Closed eHildy closed 4 years ago
Thanks for the pull request. The Windows builder is now failing with this change, however. IIRC, I had made accommodations in the windows build to load the pyd using the pep425tags. A very-current 1.3.8 MGRS doesn't work on windows for you? The builders and tests working on windows there, but maybe we don't have good enough coverage.
What was causing this is that pep425tags has recently moved from wheel, and into pip
Can you describe this scenario more completely?
Yes, that's correct, mgrs 1.3.8 does not work for our Windows machines: 3 machines tested so far.

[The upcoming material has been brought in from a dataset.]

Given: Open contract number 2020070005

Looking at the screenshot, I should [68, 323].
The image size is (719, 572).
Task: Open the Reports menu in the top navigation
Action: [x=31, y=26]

As for describing it more completely, I'm not sure what else to say. We traced the problem down, and the fact pep425tags no longer exists in wheel is what is causing it. That function will just just construct 'libmgrs.pyd.' If your Windows build is failing, I suspect it's not using wheel 0.35, and is using an older version where pip does not yet own pep425tags.
I could perhaps ad a wheel version check and conditionally do the import.
the fact pep425tags no longer exists in wheel
in MGRS's wheel, or all wheels?
I could perhaps ad a wheel version check and conditionally do the import.
Yes, maybe we need to do this. I'll admit to not understanding the shared library rules in wheels anyway.
If you get this fixed such that all the builders are green and you're happy with it too, I'll quickly snap a new release for you.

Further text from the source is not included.